[Lines of data]
======

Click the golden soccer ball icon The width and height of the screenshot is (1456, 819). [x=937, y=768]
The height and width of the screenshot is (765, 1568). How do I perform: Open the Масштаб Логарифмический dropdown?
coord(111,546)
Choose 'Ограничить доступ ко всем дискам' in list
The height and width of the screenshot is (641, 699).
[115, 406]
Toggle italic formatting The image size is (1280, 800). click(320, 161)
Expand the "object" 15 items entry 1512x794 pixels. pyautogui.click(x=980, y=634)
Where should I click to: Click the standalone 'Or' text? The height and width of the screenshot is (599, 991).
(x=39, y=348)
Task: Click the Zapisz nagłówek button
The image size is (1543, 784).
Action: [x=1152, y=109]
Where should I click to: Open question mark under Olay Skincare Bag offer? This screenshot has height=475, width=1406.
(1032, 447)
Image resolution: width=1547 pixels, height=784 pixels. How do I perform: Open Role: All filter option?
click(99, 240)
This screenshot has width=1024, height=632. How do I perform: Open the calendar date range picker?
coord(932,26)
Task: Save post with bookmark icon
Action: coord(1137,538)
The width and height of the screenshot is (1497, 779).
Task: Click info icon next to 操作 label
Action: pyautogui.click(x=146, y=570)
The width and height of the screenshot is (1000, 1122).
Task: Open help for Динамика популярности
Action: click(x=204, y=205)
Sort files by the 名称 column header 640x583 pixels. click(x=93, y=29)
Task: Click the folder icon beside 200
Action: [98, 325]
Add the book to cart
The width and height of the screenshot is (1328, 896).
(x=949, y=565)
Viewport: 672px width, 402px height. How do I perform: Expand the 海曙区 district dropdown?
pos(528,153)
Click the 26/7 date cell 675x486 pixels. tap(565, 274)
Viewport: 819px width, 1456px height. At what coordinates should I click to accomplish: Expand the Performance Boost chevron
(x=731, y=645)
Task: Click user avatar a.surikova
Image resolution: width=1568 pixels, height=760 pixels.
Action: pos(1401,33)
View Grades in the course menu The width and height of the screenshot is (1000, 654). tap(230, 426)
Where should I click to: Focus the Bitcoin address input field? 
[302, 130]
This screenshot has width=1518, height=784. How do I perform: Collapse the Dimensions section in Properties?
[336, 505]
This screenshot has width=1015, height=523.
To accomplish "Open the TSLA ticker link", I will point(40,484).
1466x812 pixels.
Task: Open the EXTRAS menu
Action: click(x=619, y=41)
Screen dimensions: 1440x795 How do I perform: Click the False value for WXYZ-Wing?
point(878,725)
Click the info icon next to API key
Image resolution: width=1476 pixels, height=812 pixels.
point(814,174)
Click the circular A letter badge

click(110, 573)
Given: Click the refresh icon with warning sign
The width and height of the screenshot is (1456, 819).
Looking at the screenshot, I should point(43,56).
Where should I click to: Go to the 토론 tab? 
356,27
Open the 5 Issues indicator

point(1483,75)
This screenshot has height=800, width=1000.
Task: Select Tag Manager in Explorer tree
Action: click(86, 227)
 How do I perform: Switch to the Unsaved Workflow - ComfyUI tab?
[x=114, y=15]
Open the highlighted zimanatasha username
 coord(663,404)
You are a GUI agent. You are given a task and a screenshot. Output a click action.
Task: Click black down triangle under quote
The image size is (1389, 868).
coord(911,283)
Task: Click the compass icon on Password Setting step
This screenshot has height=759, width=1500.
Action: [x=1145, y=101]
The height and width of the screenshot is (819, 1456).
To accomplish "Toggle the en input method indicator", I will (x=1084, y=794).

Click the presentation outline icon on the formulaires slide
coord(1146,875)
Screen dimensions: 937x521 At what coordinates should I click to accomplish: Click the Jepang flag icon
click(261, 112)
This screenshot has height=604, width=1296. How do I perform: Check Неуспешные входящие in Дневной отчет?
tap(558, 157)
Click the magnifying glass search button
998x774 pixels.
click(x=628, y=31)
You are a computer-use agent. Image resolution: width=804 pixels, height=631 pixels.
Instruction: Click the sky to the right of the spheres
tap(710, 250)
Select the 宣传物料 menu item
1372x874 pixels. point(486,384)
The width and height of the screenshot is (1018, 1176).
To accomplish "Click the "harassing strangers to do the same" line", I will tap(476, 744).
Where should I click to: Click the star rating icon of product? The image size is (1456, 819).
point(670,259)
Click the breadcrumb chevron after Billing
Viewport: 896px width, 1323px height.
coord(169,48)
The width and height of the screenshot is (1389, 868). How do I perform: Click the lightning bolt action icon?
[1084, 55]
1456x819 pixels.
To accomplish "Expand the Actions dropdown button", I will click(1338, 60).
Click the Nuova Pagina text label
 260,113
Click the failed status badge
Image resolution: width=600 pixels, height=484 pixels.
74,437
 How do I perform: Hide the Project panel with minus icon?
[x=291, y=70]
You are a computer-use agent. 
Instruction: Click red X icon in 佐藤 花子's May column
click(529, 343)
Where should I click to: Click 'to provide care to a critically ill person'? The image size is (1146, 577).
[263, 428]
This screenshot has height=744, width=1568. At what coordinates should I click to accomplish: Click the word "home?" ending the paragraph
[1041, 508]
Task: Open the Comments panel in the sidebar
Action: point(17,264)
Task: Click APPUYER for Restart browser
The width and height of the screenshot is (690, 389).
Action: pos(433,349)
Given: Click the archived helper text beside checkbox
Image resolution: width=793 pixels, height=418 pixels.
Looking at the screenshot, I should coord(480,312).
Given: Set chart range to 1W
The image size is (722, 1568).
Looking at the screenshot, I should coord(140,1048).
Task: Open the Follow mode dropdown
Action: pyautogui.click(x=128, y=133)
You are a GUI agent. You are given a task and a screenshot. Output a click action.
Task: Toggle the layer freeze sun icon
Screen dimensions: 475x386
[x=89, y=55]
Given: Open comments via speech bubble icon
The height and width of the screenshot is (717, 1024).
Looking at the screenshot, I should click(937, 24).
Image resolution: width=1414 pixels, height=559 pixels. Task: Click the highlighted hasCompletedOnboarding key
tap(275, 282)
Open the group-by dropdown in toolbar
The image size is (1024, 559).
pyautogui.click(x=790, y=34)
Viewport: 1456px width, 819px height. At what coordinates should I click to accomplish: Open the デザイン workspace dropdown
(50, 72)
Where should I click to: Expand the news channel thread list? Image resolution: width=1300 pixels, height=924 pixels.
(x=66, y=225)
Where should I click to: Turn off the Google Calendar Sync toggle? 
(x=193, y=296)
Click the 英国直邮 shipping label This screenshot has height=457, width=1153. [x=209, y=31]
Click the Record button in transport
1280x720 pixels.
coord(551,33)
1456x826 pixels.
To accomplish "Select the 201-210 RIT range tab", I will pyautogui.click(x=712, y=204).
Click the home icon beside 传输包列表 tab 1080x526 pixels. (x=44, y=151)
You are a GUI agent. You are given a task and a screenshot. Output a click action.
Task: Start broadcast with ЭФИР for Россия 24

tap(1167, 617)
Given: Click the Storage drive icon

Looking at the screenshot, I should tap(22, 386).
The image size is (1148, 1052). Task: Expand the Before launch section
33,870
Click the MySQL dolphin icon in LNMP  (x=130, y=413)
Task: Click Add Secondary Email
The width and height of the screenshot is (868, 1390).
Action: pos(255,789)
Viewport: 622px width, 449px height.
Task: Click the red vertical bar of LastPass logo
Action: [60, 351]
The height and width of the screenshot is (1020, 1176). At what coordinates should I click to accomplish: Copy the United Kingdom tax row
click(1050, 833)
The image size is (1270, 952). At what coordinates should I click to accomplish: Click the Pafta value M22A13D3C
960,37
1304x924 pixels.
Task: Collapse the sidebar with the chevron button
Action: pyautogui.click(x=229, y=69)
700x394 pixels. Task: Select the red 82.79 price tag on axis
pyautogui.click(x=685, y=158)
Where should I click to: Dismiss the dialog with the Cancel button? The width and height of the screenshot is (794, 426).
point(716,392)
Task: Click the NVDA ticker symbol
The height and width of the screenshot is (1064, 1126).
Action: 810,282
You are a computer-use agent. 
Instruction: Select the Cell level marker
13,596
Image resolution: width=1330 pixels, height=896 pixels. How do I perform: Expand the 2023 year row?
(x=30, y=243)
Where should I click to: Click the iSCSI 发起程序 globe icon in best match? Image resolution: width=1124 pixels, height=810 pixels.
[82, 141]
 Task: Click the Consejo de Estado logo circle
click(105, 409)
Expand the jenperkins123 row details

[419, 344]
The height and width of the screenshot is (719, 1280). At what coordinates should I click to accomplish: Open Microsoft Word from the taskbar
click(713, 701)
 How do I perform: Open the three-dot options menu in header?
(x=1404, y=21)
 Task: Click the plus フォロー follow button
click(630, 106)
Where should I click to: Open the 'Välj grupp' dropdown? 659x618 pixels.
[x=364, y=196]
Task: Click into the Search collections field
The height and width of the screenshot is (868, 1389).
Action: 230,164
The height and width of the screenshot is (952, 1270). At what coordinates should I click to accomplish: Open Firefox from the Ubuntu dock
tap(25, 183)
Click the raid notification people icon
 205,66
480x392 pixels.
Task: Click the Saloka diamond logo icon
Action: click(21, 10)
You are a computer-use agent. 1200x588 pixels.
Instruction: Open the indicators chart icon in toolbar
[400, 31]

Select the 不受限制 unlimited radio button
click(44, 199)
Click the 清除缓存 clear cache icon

======

**Aim:**
Reproduce the listing from the line with "Expand the jenperkins123 row details" through the end of the listing, substituting "drop-down list" for "dropdown" and leaving everything else unchanged.

**Correct result:**
Expand the jenperkins123 row details

[419, 344]
The height and width of the screenshot is (719, 1280). At what coordinates should I click to accomplish: Open Microsoft Word from the taskbar
click(713, 701)
 How do I perform: Open the three-dot options menu in header?
(x=1404, y=21)
 Task: Click the plus フォロー follow button
click(630, 106)
Where should I click to: Open the 'Välj grupp' drop-down list? 659x618 pixels.
[x=364, y=196]
Task: Click into the Search collections field
The height and width of the screenshot is (868, 1389).
Action: 230,164
The height and width of the screenshot is (952, 1270). At what coordinates should I click to accomplish: Open Firefox from the Ubuntu dock
tap(25, 183)
Click the raid notification people icon
 205,66
480x392 pixels.
Task: Click the Saloka diamond logo icon
Action: click(21, 10)
You are a computer-use agent. 1200x588 pixels.
Instruction: Open the indicators chart icon in toolbar
[400, 31]

Select the 不受限制 unlimited radio button
click(44, 199)
Click the 清除缓存 clear cache icon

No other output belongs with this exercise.